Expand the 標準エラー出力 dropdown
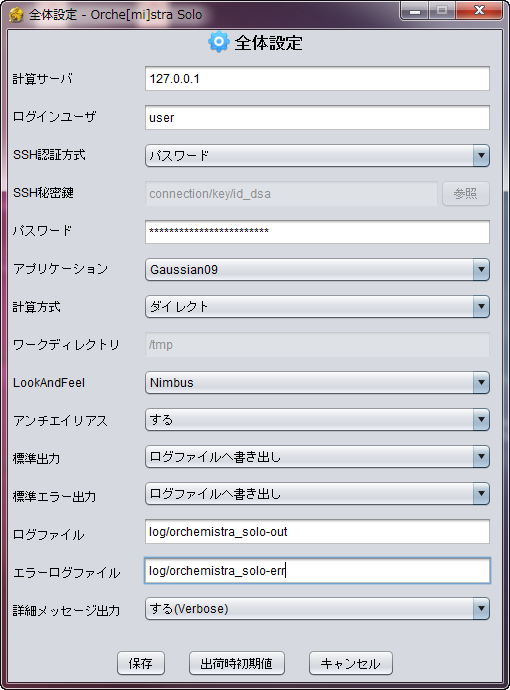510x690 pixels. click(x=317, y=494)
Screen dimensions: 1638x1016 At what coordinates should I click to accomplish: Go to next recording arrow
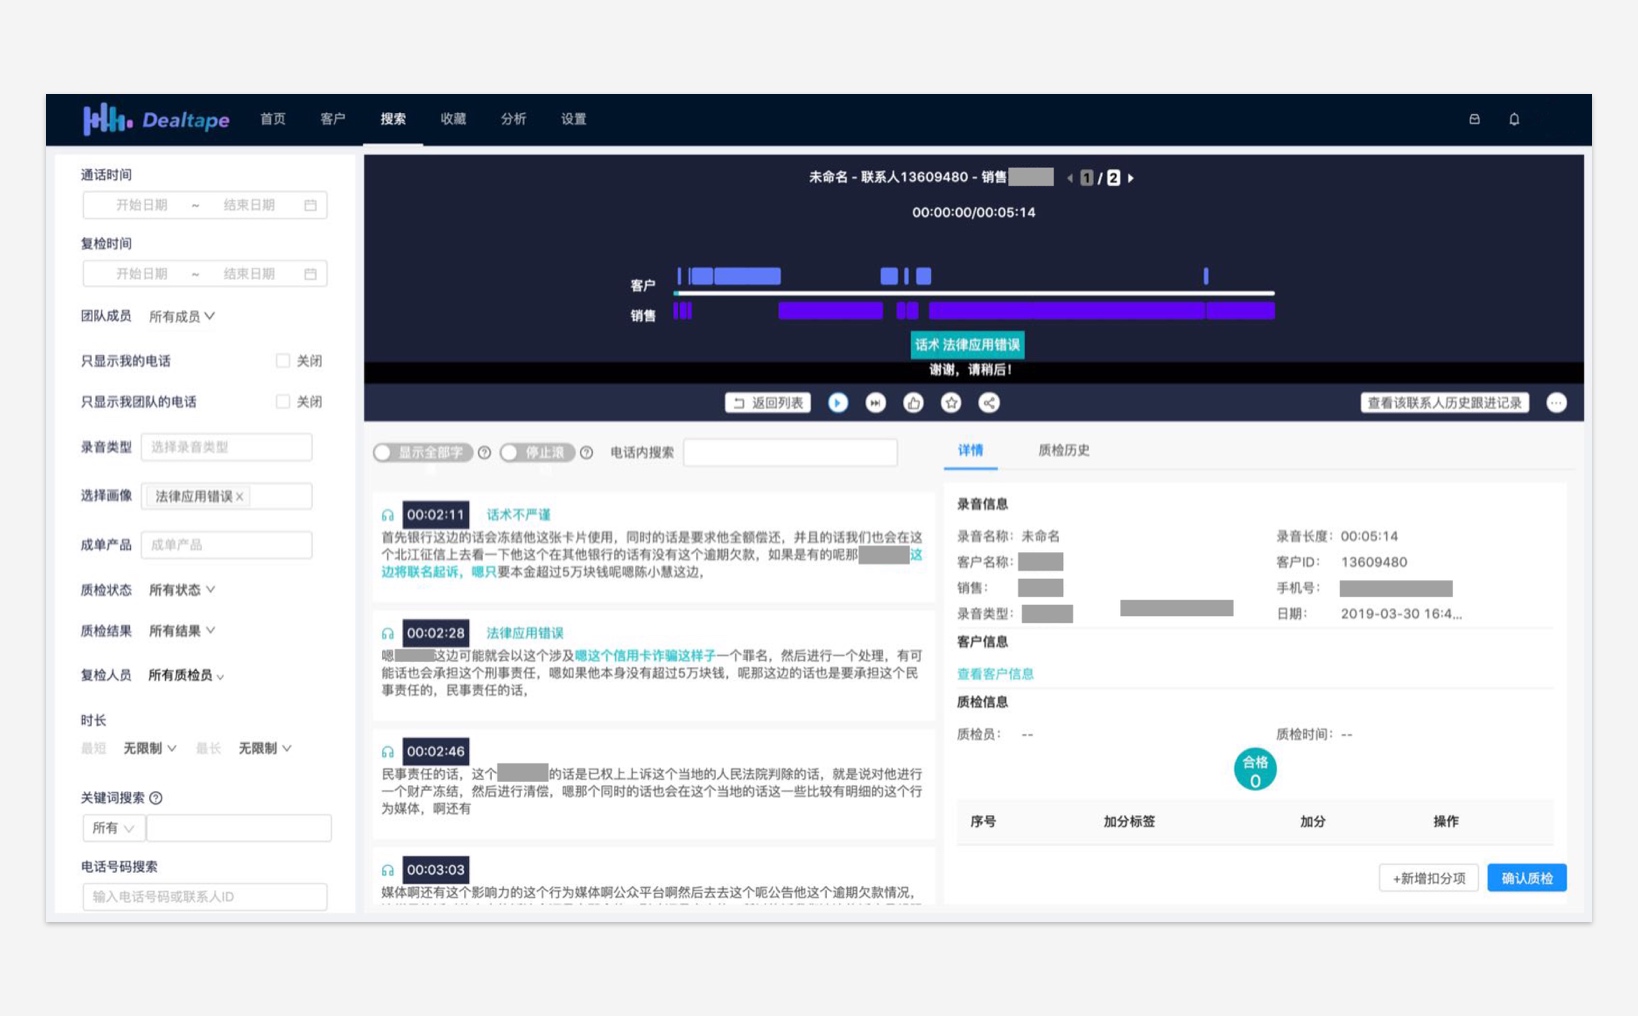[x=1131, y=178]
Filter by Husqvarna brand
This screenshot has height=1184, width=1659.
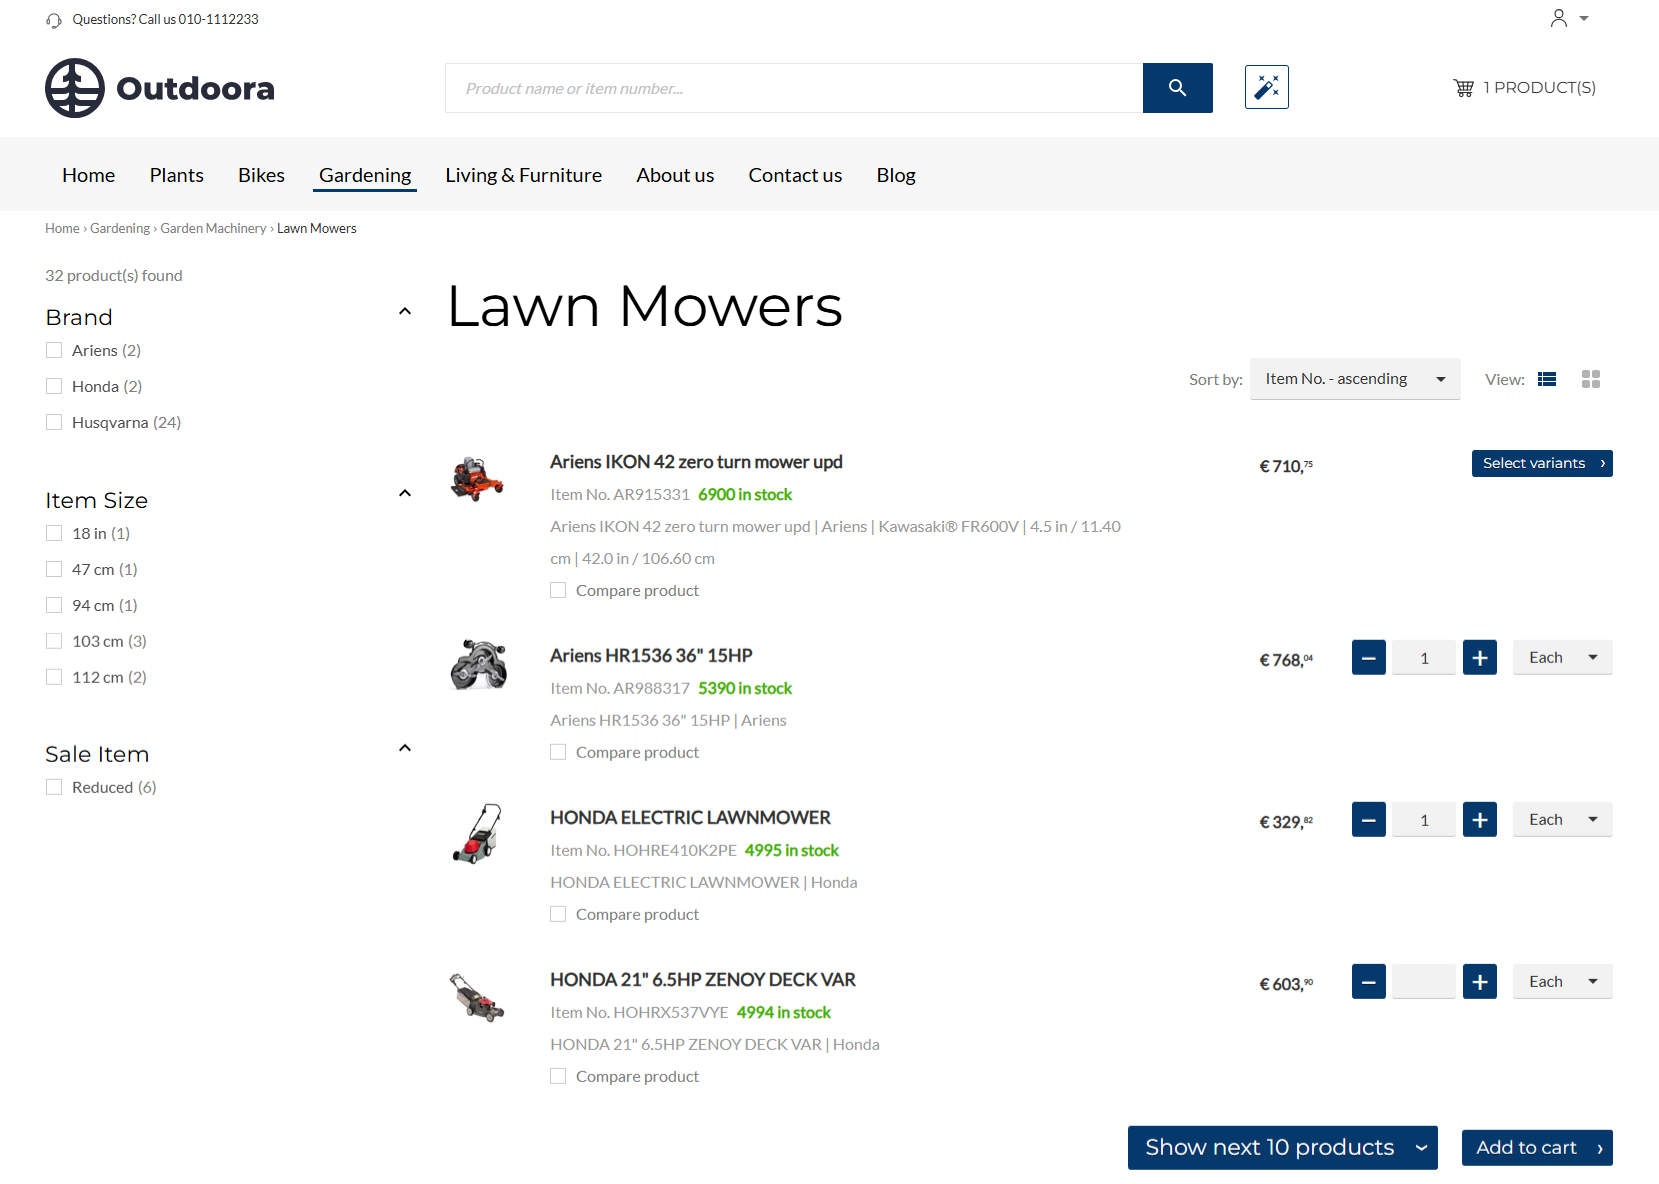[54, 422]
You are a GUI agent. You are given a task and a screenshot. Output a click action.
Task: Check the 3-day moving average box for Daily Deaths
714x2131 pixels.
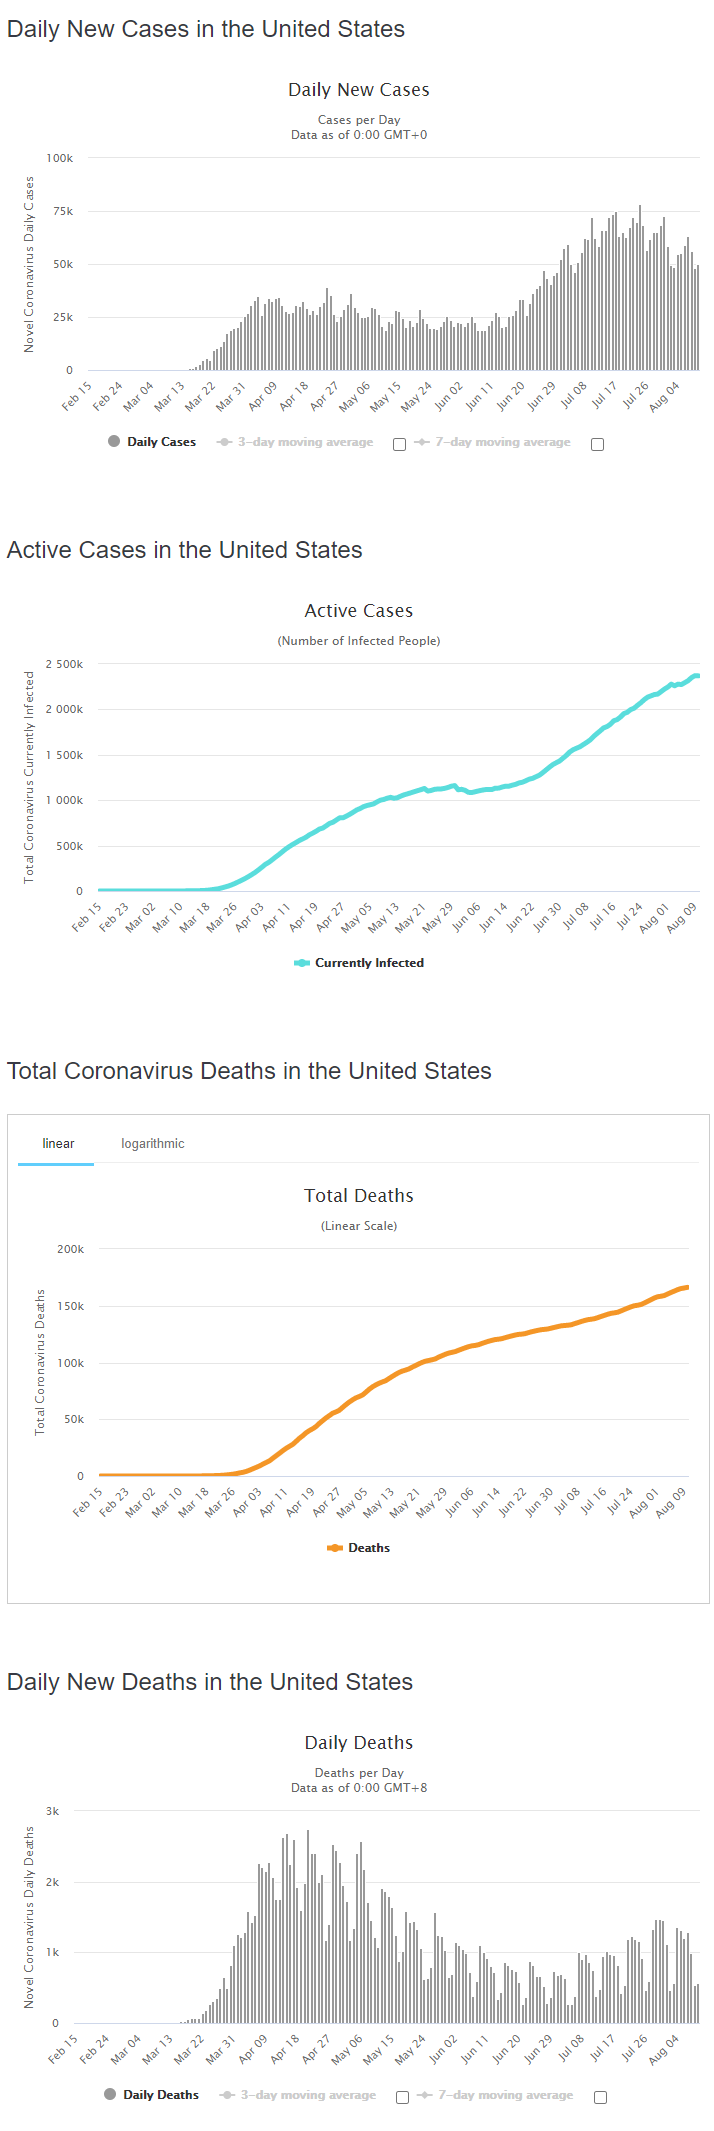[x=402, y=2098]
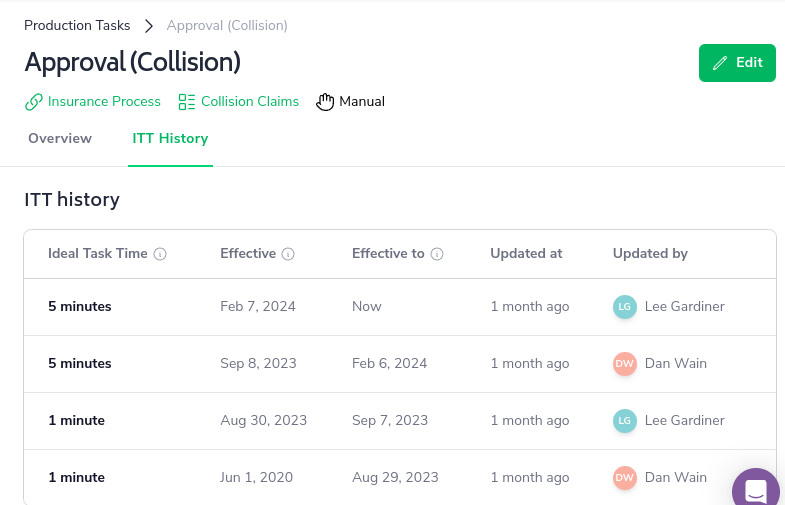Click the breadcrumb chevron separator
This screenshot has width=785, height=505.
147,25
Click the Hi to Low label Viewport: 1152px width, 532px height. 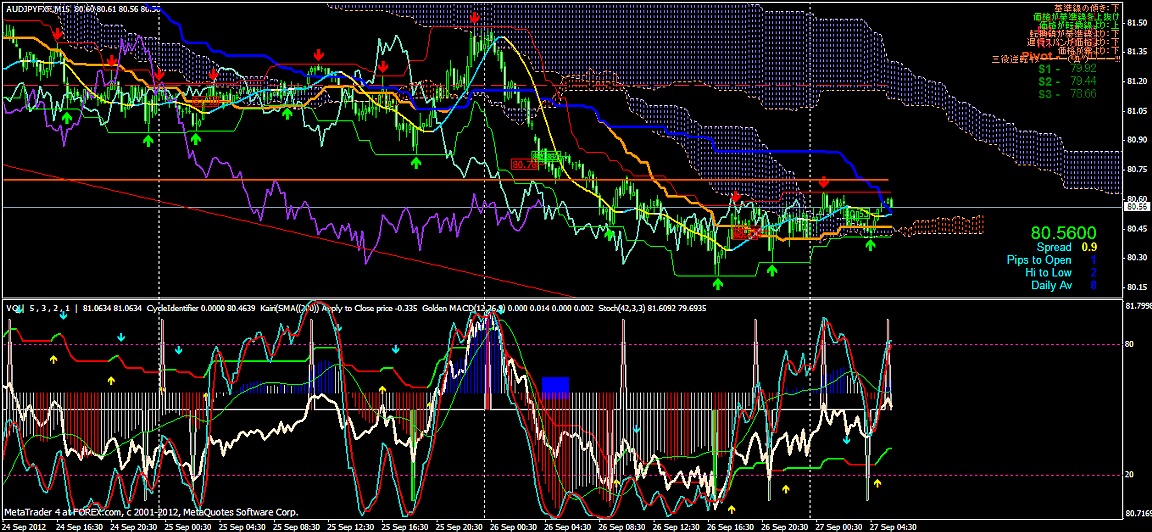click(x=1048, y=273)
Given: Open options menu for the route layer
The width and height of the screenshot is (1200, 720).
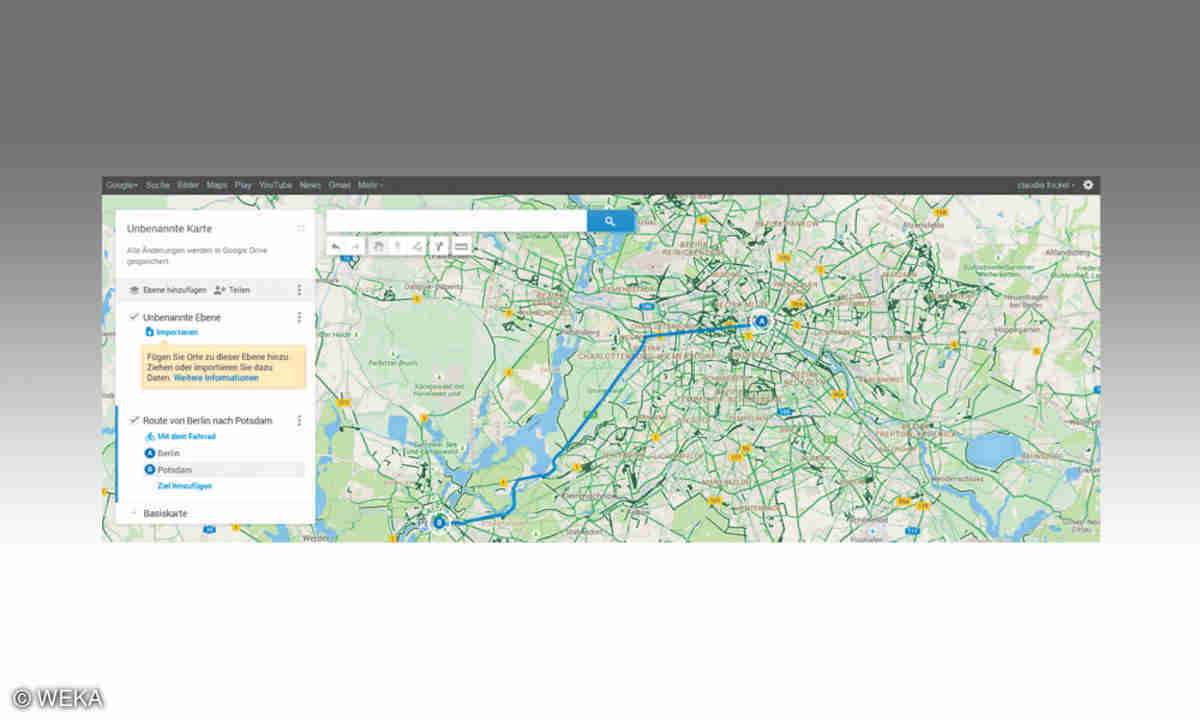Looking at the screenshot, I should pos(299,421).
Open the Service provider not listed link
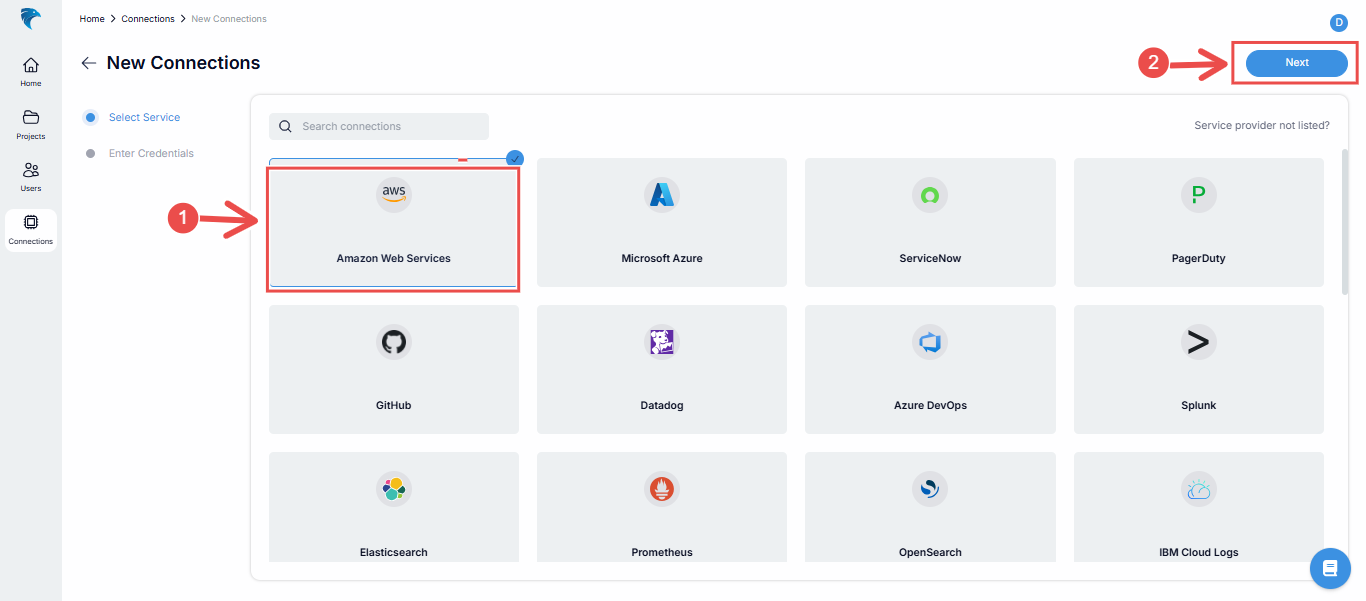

------------------------

(Your task): Every line from the top of the entries through the line that holds "You are a GUI" is to be quoted exactly, please, and nothing else; omit the pictures.

(Task output):
Expand the 標準エラー出力 dropdown
510x690 pixels. click(x=317, y=494)
Screen dimensions: 1638x1016 At what coordinates should I click to accomplish: Go to next recording arrow
[x=1131, y=178]
Filter by Husqvarna brand
This screenshot has height=1184, width=1659.
[54, 422]
You are a GUI agent. You are given a task and a screenshot. Output a click action.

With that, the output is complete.